__Exercise__: Which of the lines below mention the word "will"? Pull each one out.

__Dataset__:
^^^^
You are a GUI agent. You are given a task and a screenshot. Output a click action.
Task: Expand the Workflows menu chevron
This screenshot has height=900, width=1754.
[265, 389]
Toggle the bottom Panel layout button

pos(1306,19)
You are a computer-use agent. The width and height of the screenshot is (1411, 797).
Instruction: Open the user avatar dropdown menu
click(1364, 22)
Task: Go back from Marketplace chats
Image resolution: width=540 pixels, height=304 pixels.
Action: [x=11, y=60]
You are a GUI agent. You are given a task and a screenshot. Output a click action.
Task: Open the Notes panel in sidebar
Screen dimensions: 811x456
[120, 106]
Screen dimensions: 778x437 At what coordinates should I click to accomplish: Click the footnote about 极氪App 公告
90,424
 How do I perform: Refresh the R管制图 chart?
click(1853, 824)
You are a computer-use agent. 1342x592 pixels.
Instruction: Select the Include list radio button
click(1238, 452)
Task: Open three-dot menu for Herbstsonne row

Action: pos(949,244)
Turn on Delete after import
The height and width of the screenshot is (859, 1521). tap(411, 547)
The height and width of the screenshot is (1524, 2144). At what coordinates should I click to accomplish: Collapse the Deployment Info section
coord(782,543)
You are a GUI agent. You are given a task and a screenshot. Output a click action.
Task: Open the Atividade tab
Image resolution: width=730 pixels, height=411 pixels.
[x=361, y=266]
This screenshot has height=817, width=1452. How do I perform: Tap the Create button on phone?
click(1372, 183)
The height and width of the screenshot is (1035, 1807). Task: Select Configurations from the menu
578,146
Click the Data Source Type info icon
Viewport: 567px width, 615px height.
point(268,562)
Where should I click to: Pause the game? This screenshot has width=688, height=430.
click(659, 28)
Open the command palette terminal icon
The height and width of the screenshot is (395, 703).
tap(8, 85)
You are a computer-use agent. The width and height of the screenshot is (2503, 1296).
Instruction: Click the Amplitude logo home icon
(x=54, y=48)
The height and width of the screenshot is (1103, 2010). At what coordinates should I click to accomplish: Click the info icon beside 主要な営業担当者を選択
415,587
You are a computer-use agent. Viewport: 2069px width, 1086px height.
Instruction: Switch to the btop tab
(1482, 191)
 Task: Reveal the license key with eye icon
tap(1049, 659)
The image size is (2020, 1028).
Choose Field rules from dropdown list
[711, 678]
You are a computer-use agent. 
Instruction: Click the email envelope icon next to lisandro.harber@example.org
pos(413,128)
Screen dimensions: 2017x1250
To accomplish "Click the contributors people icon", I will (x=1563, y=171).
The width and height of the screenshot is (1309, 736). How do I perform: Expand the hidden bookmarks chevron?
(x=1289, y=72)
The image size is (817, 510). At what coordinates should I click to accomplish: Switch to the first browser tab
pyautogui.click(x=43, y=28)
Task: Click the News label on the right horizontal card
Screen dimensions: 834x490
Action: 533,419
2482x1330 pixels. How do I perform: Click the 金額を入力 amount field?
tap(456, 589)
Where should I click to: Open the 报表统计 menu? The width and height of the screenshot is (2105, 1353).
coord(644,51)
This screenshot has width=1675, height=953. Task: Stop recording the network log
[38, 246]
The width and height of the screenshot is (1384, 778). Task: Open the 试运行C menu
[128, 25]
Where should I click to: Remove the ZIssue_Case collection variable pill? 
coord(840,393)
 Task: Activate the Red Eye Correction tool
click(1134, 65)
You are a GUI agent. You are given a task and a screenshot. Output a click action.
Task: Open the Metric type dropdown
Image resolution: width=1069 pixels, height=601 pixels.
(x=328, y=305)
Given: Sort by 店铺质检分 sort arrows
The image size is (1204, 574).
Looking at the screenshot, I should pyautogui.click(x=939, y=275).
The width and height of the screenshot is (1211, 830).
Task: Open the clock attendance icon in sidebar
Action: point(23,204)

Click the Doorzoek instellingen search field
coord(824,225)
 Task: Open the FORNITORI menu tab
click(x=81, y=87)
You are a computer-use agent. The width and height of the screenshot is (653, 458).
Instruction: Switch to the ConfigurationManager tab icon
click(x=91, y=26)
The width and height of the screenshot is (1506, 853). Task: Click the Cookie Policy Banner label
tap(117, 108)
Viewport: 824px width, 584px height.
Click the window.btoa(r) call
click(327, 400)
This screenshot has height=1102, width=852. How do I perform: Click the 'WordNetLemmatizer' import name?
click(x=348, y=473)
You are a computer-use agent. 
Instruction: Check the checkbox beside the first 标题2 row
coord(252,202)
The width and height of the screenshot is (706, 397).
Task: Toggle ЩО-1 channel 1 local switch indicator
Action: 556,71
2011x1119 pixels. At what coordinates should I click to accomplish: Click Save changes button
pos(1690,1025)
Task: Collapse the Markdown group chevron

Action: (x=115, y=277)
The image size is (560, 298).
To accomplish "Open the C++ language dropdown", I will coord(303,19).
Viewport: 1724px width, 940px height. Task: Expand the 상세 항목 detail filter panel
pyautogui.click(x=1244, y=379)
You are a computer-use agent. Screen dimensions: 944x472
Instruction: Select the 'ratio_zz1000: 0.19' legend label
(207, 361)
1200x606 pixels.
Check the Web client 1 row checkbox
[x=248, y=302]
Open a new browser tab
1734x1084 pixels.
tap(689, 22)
^^^^
__Answer section__:
To accomplish "Click the contributors people icon", I will (x=1563, y=171).
To accomplish "Open the C++ language dropdown", I will coord(303,19).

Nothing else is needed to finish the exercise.